When I first found out that The Enlightened Bracketologist was going to be published, I sent frenzied emails to basically everyone I knew who was a sports fan/writer: "HOW DID WE NOT THINK OF THIS?!?!"
I fully admit: I have a bracket fetish. And so if, like me, you think that the NCAA Tournament's bracket structure is the most perfect thing in all of sports, then you will also agree that a book's premise is also damn near perfect:
Applying the "bracket" system to solve any/every argument.
Let me put it this way: It's cool enough that I would buy it in its current hardback edition for display on a coffee table. (At least it's displayed that way on mine.)
The authors scored a coup by writing very little of the book themselves. Even better: They got experts in each bracket's field to supply the seeding and the projection of how the bracket would advance:
Some of my favorites: Roz Chast on "Animation Characters"; Stanley Bing on "Corporate Jargon"; Stefan Fatsis on "Scrabble Words"; Jeff MacGregor on "NASCAR Phrases"; Steven Garvey on "Baby Boy Names" and Michael Solomon on "Jew/Not a Jew."

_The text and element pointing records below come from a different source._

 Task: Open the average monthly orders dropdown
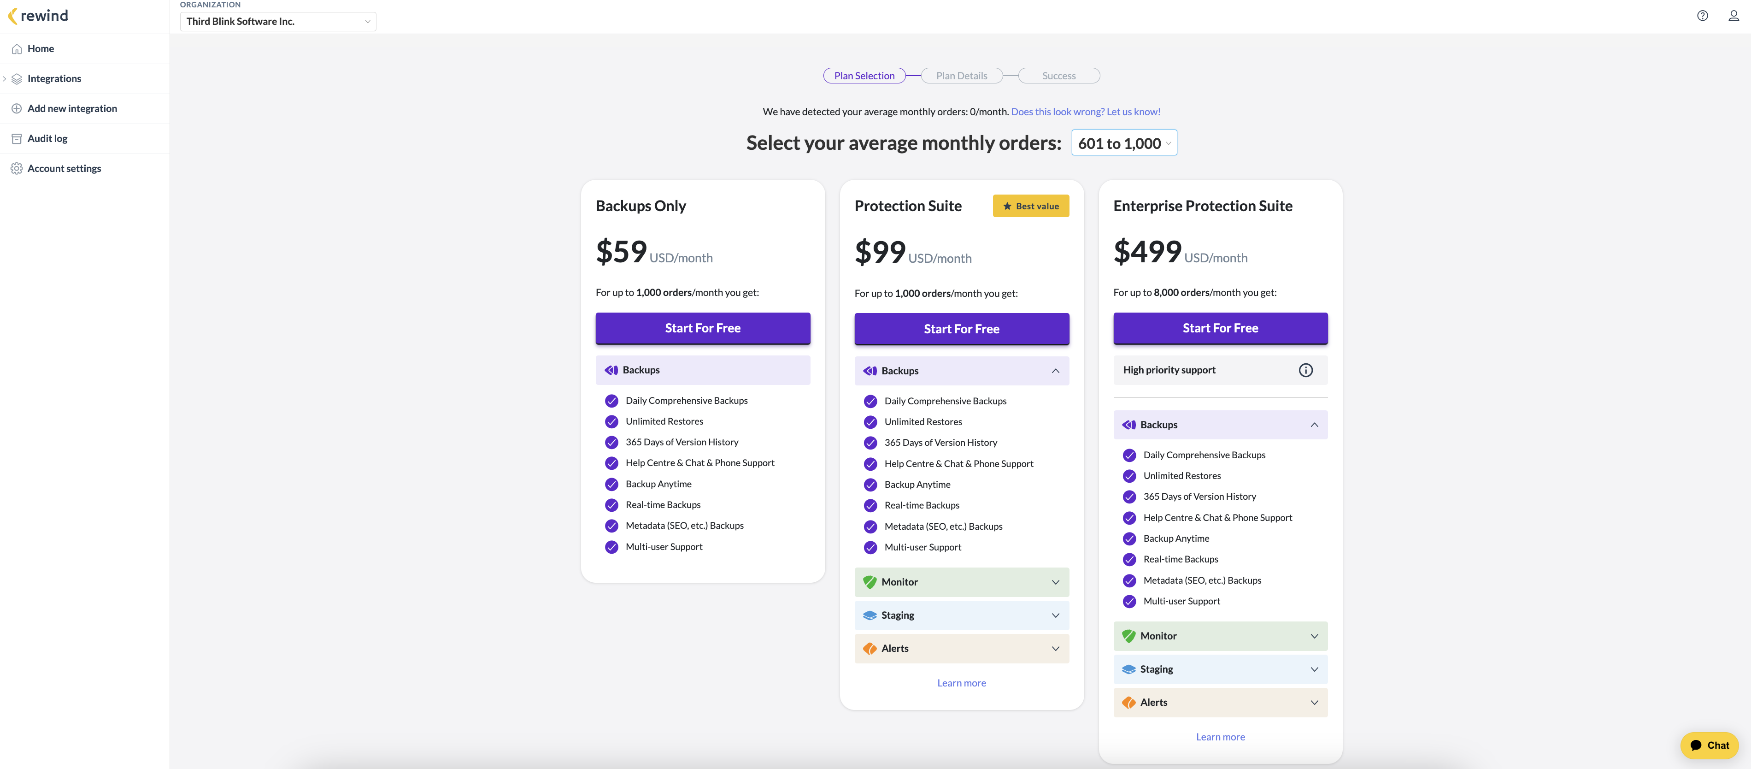pyautogui.click(x=1124, y=143)
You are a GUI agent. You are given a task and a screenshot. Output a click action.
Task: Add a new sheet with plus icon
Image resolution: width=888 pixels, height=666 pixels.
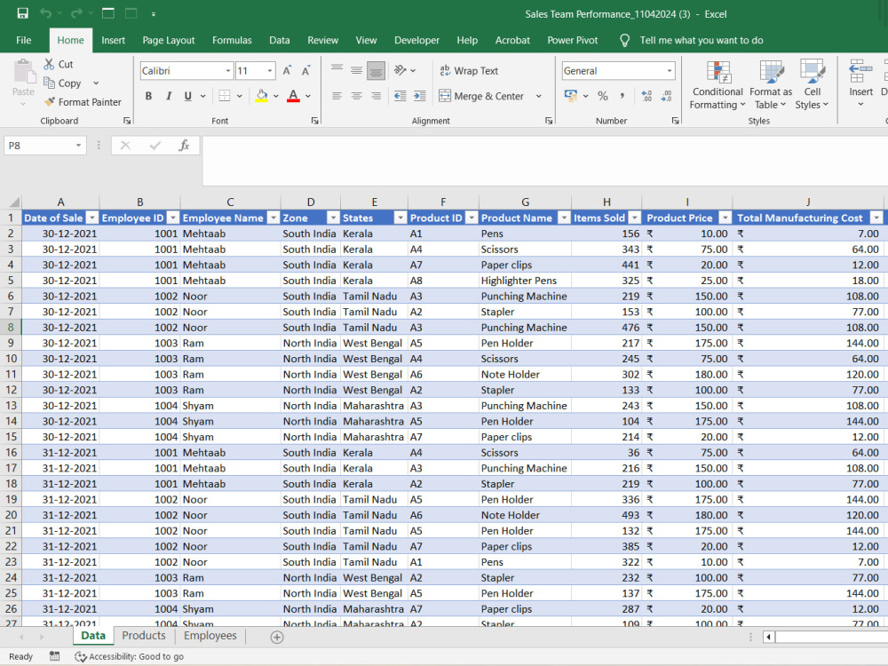[x=277, y=637]
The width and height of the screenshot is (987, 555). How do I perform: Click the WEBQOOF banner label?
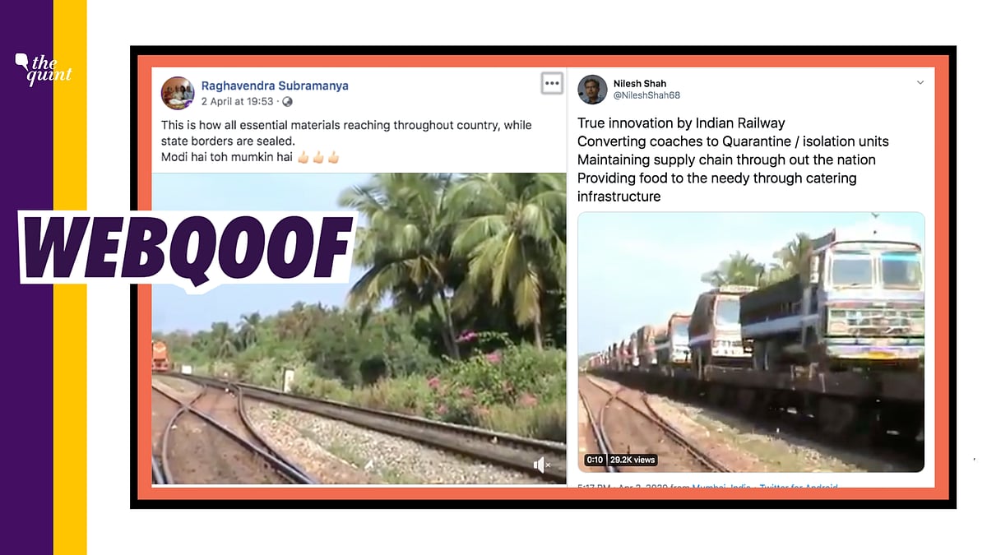(185, 248)
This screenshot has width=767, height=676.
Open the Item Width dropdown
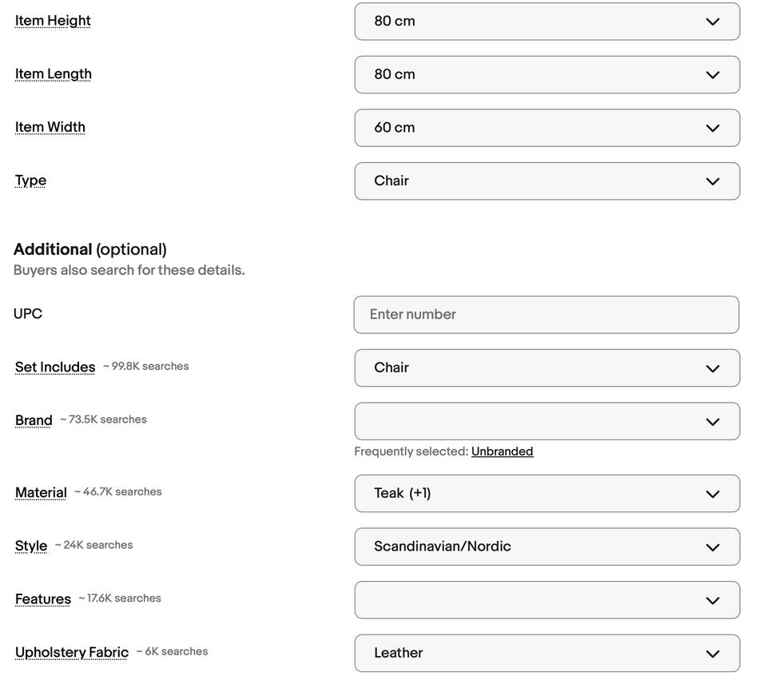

In terms of sports-specific brackets, they include March Madness Moments (naturally); Baseball Myths, Celebrity Sports Couples, Spotscaster Signature Calls, Golf Swing Thoughts, Innovations in Sports, Magical Sports Numbers, NASCAR Phrases, Sport/Not a Sport and Sports Books -- that's nearly 10 percent of the book, as it should be.
Editors Mark Reiter and Richard Sandomir (who you might know as the New York Times' sports media columnist) obviously had a ton of fun putting this together, and it shows.
If I was more clever (and had better knowledge of HTML), I would have done a meta-bracket of the book's bracket topics, but that's probably the best feature of the book:
As much as an "enlightened" look at some of the great arguments of our time, it can inspire countless more bracket-driven arguments. (Frankly, it sounds like a hell of a party game.)
I can just imagine that Reiter and Sandomir are already at work on a sequel. I just hope they ask me to participate. If not, I'll be sitting at home, doing them in my head anyway.
It's really one of the most fun books I have ever come across, and I highly recommend it.
-- D.S.
3 comments:
The real question is... are there 64 chapters? 32? 16?
Is there a play-in chapter to decide what becomes the "Foreword"?
Sorry, I'm having a little too much fun with this. Might have to actually read the book before I rip on it...
...and what's with a guy named Steve Garvey determining names for lots of children? that's a bit odd....
I can second DS on this. I ordered it off of Amazon a couple weeks ago. It's fun and makes for some lively drunken debate.